# Bootstrapping, Bagging, Random Forests, and ExtraTrees

## Introduction to Ensemble Methods
We can list out the different types of models we've built thus far:
- Linear Regression
- Generalized Linear Models
    - Logistic Regression
    - Multinomial Logistic Regression
    - Poisson Regression
- $k$-Nearest Neighbors
- Naive Bayes Classification

If we want to use any of these models, we follow the same type of process.
1. Based on our problem, we identify which model to use. (Is our problem classification or regression? Do we want an interpretable model?)
2. Fit the model using the training data.
3. Use the fit model to generate predictions.
4. Evaluate our model's performance and, if necessary, return to step 2 and make changes.

In this case, we've always had exactly one model. Today, however, we're going to talk about **ensemble methods**. Mentally, you should think about this as if we build multiple models and then aggregate their results in some way.

### Why would we build an "ensemble model?"
Consider $H$ the space of all possible hypotheses. Our goal is to estimate $f$, the true function. We can come up with different hypotheses $h_1$, $h_2$, and so on to get as close to $f$ as possible. 
- Think about $f$ as the true process that dictates Iowa liquor sales.
- Think about $h_1$ as the model you built to predict $f$.

![](./assets/images/ensemble-benefits.png)

- The **statistical** benefit to ensemble methods: By building one model, our predictions are almost certainly going to be wrong. Predictions from one model might overestimate liquor sales; predictions from another model might underestimate liquor sales. By "averaging" predictions from multiple models, we'll see that we can often cancel our errors out and get closer to the true function $f$.
- The **computational** benefit to ensemble methods: It might be impossible to develop one model that globally optimizes our objective function. (Remember that CART reach locally-optimal solutions and that all generalized linear models iterate toward a solution that isn't guaranteed to be the globally-optimal solution.) In these cases, it may be impossible for one CART or an individual GLM to arrive at the true function $f$. However, starting our "local searches" at different points and aggregating our predictions might .
- The **representational** benefit to ensemble methods: Even if we had all the data and all the computer power in the world, ot might be impossible for one model to exactly equal $f$. For example, a linear regression model can never model a relationship where a one-unit change in $X$ effects some *different* change in $Y$ based on the value of $X$. All models have some shortcomings. (See [the no free lunch theorems](https://en.wikipedia.org/wiki/No_free_lunch_in_search_and_optimization).) While individual models have shortcomings, by creating multiple models and aggregating their predictions, we can actually create predictions that represent something that one model cannot ever represent.

## Bootstrapping

Let's get started actually making ensemble predictions. However, in order to do that, we'll need to introduce the idea of bootstrapping, or random sampling **with replacement.**

---



In [1]:
import numpy as np
def bootstrap(data, stat = np.mean, size = 1000):
    stat_list = []
    for i in range(size):
        statistic = stat(np.random.choice(data, size = len(data), replace = True))
        stat_list.append(statistic)
    return stat_list

In [2]:
lst = [1,2,3,4,5,6,7,8,9,10]

In [3]:
bootstrap(lst, size = 5)

[5.5999999999999996,
 6.5999999999999996,
 5.0999999999999996,
 5.2999999999999998,
 5.4000000000000004]

## Bagged Decision Trees

As we have seen, decision trees are very powerful machine learning models. However, decision trees have some limitations. In particular, trees that are grown very deep tend to learn highly irregular patterns (a.k.a. they overfit their training sets). 

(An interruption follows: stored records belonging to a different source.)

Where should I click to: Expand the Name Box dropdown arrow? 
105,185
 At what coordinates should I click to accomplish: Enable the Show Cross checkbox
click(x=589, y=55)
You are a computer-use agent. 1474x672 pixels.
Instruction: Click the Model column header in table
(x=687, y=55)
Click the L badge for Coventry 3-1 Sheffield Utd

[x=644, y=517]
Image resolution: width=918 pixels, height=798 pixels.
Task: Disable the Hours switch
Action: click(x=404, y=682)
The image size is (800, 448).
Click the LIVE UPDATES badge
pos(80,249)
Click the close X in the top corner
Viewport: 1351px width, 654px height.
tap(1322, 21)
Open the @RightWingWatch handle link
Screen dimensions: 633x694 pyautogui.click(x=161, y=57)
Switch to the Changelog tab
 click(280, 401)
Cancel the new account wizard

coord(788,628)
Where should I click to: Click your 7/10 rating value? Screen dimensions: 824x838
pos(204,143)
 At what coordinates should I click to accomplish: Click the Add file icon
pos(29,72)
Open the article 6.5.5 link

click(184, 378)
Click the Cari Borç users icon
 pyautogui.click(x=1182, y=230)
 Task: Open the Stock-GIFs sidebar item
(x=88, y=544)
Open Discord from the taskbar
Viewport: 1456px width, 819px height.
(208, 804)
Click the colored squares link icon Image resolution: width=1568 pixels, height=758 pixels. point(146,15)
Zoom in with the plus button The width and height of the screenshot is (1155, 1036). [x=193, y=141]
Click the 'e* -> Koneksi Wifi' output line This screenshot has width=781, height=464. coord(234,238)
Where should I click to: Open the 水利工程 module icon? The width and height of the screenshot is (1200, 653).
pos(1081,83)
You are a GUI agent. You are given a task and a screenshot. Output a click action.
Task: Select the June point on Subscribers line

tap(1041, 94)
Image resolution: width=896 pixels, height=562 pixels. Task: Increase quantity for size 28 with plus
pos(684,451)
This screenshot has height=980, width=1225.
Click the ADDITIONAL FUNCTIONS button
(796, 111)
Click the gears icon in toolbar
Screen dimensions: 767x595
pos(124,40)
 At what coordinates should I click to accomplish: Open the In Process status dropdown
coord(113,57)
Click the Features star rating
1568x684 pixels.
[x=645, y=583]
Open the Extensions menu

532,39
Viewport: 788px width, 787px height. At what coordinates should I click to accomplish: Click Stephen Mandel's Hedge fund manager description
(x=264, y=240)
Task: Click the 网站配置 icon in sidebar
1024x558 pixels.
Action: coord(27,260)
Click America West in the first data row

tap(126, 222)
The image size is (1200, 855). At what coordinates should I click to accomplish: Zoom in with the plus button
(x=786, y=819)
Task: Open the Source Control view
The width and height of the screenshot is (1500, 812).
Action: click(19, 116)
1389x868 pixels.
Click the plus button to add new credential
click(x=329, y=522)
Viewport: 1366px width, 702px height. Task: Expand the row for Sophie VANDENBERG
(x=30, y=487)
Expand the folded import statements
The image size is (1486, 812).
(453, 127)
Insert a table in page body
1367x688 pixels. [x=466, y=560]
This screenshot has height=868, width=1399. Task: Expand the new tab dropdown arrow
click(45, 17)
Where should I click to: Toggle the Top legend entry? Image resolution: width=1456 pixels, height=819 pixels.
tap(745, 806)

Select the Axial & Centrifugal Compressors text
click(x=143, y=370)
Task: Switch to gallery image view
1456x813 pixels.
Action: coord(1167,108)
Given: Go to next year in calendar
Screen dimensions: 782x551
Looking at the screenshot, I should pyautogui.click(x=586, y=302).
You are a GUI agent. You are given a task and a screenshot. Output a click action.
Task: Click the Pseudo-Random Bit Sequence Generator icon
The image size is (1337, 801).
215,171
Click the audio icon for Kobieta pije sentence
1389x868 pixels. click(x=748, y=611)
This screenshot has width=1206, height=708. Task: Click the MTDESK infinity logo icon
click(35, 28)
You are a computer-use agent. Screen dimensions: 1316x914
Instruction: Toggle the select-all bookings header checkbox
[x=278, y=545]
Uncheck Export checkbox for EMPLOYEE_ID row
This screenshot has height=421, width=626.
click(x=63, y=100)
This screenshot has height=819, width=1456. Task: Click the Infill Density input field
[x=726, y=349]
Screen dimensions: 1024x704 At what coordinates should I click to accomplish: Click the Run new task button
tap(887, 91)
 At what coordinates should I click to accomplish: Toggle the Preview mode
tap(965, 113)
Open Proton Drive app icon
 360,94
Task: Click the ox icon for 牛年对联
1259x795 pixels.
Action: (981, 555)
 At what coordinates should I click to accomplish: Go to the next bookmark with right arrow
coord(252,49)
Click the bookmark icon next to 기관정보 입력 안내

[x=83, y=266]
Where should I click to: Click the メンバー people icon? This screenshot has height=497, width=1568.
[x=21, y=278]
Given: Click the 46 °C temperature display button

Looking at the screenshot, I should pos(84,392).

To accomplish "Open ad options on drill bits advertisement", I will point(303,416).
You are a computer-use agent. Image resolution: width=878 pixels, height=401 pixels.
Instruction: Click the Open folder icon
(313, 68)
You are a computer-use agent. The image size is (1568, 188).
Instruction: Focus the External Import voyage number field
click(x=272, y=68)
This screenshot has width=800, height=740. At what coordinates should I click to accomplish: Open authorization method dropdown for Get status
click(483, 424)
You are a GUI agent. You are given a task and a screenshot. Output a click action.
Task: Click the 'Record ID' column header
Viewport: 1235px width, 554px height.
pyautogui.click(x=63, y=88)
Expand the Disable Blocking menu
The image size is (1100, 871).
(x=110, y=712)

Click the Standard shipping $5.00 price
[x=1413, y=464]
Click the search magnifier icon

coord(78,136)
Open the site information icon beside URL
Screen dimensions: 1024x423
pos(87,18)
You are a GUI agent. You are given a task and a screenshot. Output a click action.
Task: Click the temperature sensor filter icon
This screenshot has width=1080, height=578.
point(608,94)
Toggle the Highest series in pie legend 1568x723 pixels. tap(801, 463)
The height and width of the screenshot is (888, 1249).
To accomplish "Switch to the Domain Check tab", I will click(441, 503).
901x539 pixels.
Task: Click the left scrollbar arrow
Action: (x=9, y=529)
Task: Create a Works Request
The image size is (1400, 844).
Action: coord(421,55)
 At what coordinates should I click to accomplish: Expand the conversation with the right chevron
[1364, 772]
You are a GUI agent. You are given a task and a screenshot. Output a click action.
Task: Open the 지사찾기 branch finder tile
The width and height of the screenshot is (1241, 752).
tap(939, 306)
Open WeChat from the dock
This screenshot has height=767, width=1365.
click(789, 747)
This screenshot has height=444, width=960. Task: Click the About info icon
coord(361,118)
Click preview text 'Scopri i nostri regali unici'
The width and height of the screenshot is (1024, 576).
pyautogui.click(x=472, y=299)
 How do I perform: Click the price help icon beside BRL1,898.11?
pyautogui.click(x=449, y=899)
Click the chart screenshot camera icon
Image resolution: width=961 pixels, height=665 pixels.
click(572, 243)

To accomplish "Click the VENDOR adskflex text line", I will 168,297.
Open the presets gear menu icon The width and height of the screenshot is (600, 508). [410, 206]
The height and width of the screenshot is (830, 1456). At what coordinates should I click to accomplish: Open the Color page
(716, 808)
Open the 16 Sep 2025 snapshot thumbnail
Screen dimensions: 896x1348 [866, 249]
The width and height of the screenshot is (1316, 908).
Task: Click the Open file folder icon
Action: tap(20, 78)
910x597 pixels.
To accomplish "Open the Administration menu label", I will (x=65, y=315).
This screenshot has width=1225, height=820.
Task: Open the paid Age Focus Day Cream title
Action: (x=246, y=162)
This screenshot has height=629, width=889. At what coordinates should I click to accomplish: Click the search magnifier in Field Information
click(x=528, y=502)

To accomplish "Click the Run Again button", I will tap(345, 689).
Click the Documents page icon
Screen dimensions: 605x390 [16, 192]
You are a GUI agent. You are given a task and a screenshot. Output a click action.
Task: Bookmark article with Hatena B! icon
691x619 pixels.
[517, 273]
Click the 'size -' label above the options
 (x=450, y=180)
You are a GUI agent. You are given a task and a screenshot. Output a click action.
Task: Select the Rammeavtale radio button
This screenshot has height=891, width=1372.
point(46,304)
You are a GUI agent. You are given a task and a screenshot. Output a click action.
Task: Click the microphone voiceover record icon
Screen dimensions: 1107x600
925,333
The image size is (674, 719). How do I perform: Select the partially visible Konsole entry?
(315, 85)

![](https://qph.ec.quoracdn.net/main-qimg-69838e874a74b9537c2540c65dbea725)

Bagging (bootstrap aggregating) helps to mitigate this problem by exposing different trees to different sub-samples of the whole training set.

The process for creating bagged decision trees is as follows:
1. From the original data of size $n$, bootstrap $k$ samples each of size $n$ (with replacement!).
2. Build a decision tree on each bootstrapped sample.
3. Make predictions by passing a test observation through all $k$ trees and developing one aggregate prediction for that observation.

![www.cse.buffalo.edu/~jing/sdm10ensemble.htm](./assets/images/Ensemble.png)

### What do you mean by "aggregate prediction?"
As with all of our modeling techniques, we want to make sure that we can come up with one final prediction for our observation. (Building 1,000 trees and coming up with 1,000 predictions for one observation probably wouldn't be very helpful.)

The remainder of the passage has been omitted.